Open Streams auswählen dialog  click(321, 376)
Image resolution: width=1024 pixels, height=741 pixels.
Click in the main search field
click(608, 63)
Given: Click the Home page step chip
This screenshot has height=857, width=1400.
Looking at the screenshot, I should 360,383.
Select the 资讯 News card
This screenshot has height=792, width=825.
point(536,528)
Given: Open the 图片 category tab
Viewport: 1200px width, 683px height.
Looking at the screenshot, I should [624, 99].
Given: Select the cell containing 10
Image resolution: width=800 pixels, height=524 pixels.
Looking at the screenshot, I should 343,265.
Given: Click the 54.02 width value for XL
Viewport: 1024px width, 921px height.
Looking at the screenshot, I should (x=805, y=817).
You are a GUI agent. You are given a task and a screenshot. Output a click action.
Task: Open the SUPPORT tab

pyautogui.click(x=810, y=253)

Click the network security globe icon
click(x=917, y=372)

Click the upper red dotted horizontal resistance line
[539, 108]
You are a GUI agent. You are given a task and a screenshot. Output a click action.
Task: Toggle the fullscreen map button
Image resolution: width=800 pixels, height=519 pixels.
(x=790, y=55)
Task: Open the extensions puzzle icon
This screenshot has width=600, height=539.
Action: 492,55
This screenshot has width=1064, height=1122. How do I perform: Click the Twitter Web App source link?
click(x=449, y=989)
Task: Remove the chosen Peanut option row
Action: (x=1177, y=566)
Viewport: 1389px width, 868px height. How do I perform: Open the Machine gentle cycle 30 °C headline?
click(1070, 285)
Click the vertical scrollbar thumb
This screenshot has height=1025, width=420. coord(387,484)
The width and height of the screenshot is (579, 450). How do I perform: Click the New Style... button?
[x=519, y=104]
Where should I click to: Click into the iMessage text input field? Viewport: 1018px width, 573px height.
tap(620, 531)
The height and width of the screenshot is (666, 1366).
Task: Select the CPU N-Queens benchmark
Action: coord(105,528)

###

Directions
Write out word for word every line from the one containing "Click the vertical scrollbar thumb" through the last line of the data, and no other line.

Answer to this problem
Click the vertical scrollbar thumb
This screenshot has height=1025, width=420. coord(387,484)
The width and height of the screenshot is (579, 450). How do I perform: Click the New Style... button?
[x=519, y=104]
Where should I click to: Click into the iMessage text input field? Viewport: 1018px width, 573px height.
tap(620, 531)
The height and width of the screenshot is (666, 1366).
Task: Select the CPU N-Queens benchmark
Action: coord(105,528)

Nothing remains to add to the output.